▶ **Exercise details**
A word-for-word repetition of all the entries is required.

▶ **Given data**
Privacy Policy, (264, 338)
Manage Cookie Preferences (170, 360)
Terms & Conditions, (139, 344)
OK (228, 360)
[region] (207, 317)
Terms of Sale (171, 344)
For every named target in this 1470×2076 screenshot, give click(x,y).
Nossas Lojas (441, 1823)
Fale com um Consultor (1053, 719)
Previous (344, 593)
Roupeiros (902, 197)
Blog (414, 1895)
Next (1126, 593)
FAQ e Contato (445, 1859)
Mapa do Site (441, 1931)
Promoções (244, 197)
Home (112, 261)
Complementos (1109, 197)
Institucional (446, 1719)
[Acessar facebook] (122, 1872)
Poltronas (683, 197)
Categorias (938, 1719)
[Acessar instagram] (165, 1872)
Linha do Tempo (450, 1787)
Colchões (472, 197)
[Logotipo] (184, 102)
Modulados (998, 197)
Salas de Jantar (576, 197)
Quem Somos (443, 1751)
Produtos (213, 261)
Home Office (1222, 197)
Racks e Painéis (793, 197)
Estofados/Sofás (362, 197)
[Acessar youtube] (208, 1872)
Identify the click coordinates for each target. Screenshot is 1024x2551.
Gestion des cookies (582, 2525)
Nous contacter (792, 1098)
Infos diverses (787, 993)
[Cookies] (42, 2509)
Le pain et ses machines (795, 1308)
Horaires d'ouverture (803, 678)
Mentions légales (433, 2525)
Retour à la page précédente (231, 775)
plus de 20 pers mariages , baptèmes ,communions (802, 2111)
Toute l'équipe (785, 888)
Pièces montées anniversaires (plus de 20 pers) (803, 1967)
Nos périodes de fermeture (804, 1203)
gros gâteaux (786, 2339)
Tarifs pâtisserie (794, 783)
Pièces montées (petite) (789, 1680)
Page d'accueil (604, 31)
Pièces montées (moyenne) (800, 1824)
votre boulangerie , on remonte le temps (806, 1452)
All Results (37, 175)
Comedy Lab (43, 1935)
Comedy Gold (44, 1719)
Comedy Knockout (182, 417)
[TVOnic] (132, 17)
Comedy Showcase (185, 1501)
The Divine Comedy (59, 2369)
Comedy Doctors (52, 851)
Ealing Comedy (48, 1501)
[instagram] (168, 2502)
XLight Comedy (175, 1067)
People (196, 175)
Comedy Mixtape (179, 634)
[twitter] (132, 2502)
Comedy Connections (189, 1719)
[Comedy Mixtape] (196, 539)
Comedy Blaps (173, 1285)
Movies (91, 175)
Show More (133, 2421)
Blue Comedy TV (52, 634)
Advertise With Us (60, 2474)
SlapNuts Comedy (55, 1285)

▶ **Output of the task**
Privacy Policy, (264, 338)
Manage Cookie Preferences (170, 360)
Terms & Conditions, (139, 344)
OK (228, 360)
[region] (207, 317)
Terms of Sale (171, 344)
For every named target in this 1470×2076 screenshot, give click(x,y).
Nossas Lojas (441, 1823)
Fale com um Consultor (1053, 719)
Previous (344, 593)
Roupeiros (902, 197)
Blog (414, 1895)
Next (1126, 593)
FAQ e Contato (445, 1859)
Mapa do Site (441, 1931)
Promoções (244, 197)
Home (112, 261)
Complementos (1109, 197)
Institucional (446, 1719)
[Acessar facebook] (122, 1872)
Poltronas (683, 197)
Categorias (938, 1719)
[Acessar instagram] (165, 1872)
Linha do Tempo (450, 1787)
Colchões (472, 197)
[Logotipo] (184, 102)
Modulados (998, 197)
Salas de Jantar (576, 197)
Quem Somos (443, 1751)
Produtos (213, 261)
Home Office (1222, 197)
Racks e Painéis (793, 197)
Estofados/Sofás (362, 197)
[Acessar youtube] (208, 1872)
Identify the click coordinates for each target. Screenshot is 1024x2551.
Gestion des cookies (582, 2525)
Nous contacter (792, 1098)
Infos diverses (787, 993)
[Cookies] (42, 2509)
Le pain et ses machines (795, 1308)
Horaires d'ouverture (803, 678)
Mentions légales (433, 2525)
Retour à la page précédente (231, 775)
plus de 20 pers mariages , baptèmes ,communions (802, 2111)
Toute l'équipe (785, 888)
Pièces montées anniversaires (plus de 20 pers) (803, 1967)
Nos périodes de fermeture (804, 1203)
gros gâteaux (786, 2339)
Tarifs pâtisserie (794, 783)
Pièces montées (petite) (789, 1680)
Page d'accueil (604, 31)
Pièces montées (moyenne) (800, 1824)
votre boulangerie , on remonte le temps (806, 1452)
All Results (37, 175)
Comedy Lab (43, 1935)
Comedy Gold (44, 1719)
Comedy Knockout (182, 417)
[TVOnic] (132, 17)
Comedy Showcase (185, 1501)
The Divine Comedy (59, 2369)
Comedy Doctors (52, 851)
Ealing Comedy (48, 1501)
[instagram] (168, 2502)
XLight Comedy (175, 1067)
People (196, 175)
Comedy Mixtape (179, 634)
[twitter] (132, 2502)
Comedy Connections (189, 1719)
[Comedy Mixtape] (196, 539)
Comedy Blaps (173, 1285)
Movies (91, 175)
Show More (133, 2421)
Blue Comedy TV (52, 634)
Advertise With Us (60, 2474)
SlapNuts Comedy (55, 1285)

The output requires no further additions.